Funding source: Geelong General Practitioners Association

  Rehabilitation Services in Victoria

Year: 1999-2000

Summary: This project involved surveying and mapping rehabilitation services in Victoria. The first of two surveys were sent to over 150 health service providers, both public and private. A follow-up survey seeking clinical and service use information was sent to more than 200 organisations. The data gathered, which identifies services provided, client attributes and staff profiles, will be used by the Department's Expert Rehabilitation Working Party to assist in service planning and re-development.

Funding source: Victorian Department of Human Services

  Specialist Clinics - Stage 2

Year: 1999

Summary: The DHS has targeted non-inpatient, specialist aged care clinics for development. This includes services such as Pain Management Clinics, Continence Clinics, CDAMS Clinics and Falls and Mobility Clinics. This project mapped existing services, considered the epidemiological, demographic, geographic and service context factors, and proposes a plan for clinic development.

Funding source: Victorian Department of Human Services

  Evaluation of the Home Rehabilitation Service for North West Hospital Rehabilitation Program

Year: 1997-98

Summary: This clinical research study aimed to compare the outcomes for clients/carers receiving Home Rehabilitation Services with a group of clients/carers receiving usual inpatient care. It was a large scale study which involved a broad range of outcome measures, and interviews with both client and carer at three time points during the rehabilitation episode of care.

  Specialist Clinic Services - Stage 1

Year: 1998

Summary: The focus of this project was on specialist multi-disciplinary Pain Clinics and Falls and Balance Clinics. It involved the development of program guidelines, clinical performance indicators and assessment guides. This was achieved by working in conjunction with clinical experts.

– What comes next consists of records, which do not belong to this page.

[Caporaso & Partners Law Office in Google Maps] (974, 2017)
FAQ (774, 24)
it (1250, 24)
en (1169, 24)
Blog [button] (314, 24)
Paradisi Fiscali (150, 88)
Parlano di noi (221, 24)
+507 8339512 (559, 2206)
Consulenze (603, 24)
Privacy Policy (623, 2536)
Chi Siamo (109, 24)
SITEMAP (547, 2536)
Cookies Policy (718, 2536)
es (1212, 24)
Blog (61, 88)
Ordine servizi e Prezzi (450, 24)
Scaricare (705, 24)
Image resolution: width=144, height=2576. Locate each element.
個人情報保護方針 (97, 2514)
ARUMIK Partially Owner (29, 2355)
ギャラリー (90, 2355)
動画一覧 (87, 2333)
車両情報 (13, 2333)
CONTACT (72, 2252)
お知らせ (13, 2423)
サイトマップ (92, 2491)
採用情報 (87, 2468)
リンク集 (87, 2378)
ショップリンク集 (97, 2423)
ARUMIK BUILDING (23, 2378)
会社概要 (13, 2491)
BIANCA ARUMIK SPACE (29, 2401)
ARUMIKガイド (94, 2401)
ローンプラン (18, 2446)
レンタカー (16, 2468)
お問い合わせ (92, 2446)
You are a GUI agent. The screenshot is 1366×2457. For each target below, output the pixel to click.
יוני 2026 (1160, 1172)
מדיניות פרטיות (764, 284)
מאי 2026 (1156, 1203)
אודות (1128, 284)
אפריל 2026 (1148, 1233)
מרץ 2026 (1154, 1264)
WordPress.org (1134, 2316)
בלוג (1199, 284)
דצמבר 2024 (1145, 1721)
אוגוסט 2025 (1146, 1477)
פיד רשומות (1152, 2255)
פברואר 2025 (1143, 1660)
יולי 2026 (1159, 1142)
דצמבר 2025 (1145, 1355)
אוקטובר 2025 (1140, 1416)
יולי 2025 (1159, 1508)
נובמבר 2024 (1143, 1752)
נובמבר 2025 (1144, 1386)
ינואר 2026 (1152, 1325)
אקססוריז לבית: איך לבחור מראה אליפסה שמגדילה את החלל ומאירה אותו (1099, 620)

  Development of a Generic Brief and Resource Guidelines for Community Rehabilitation Centres

Year: 1998

Summary: The Generic Brief provides a policy context and activity outline for the work of CRCs. Incorporating service descriptions and architectural information, the Generic Brief provides the blueprint for redevelopment or construction/operation of a CRC. The Resource Guidelines project involved extensive service mapping and a large data collection involving all Victorian CRCs in order to establish the current level of service provision and propose the level and distribution required to meet future demand.

  Post-Acute Care Re-admissions for North Western Health Care Network

Year: 1998-99

Summary: This project aimed to explore factors which underpin unplanned readmission to hospital for post acute care clients and then to recommend strategies to reduce avoidable, unplanned re-admissions. In depth case studies which include medical record review, interviews with hospital and community service providers, the client/carer and the post acute care staff were the central data source for the study.

  Development of Clinical Indicators for Community Rehabilitation Centres (CRC)

Year: 1996-97

Staff: Robyn Smith

Summary: This project involved the development of key clinical performance indicators for use by the staff of CRCs when evaluating the process of clinical care. Consultation with CRC staff was critical in the development of the measures and pilot testing in twelve centres in Victoria. This model has been adopted for a range of other DHS services.

Funding source: Victorian Department of Human Services

  Aids and Appliances: (DHS, Western Metro)

Summary: This was a qualitative study using focus groups and individual interviews to investigate the use by older people with a disability of home aids, appliances and modifications. The outcomes had an impact on policy and service provision practice in the areas of equipment assessment and issue.